В эту минуту, выпустив нестройный хор голосов, распахнулся люк генеральского отсека. В проеме на уровне порога возникла искаженная судорогой бледная рожа генерала по кличке Лёлик. Его мутило. Осовелыми глазами, как в пропасть, он поглядел в темноту, ахнул и, обернувшись, позвал кого-то шепотом. Рядом с ним всплыла физиономия генерала по кличке Болик и тоже стала всматриваться в темноту. Стоит сказать, что Лёлик и Болик были закадычные друзья и абсолютные антиподы. Лёлик – раздражительный малорослый склочник, помешанный на высоких каблуках и высоких фуражках, Болик – смешливый толстяк, боготворивший приятеля за его связи и кипучую энергию. В общем, уравнение с двумя неизвестными.

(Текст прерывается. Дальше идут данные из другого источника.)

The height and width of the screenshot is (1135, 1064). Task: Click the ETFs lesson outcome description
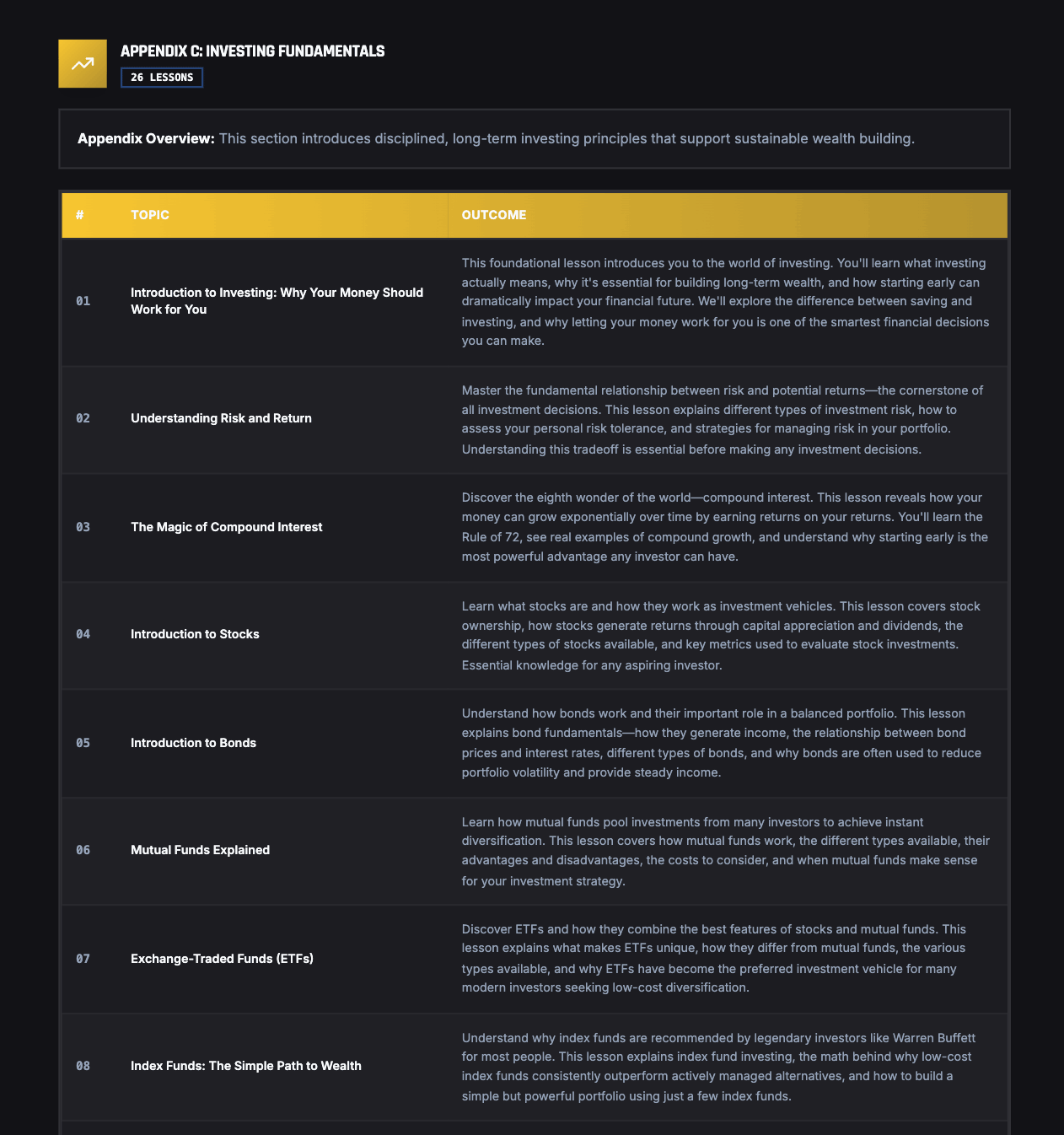coord(724,959)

– Когда, – прошептал в ужасе Лёлик, глядя вниз, – мы успели взлететь?
– Точно, – выдохнул Болик, подаваясь назад.
– Хоть бы трап убрали, сволочи…
Высунувшись из люка по грудь, Лёлик длинно, страшным сусличьим фальцетом заорал в темноту. Болик с азартом вторил ему. Затем они отцепили трап и сбросили его на бетонку. Лёлик долго и театрально стонал, пока наконец не проблевался и Болик не задраил люк.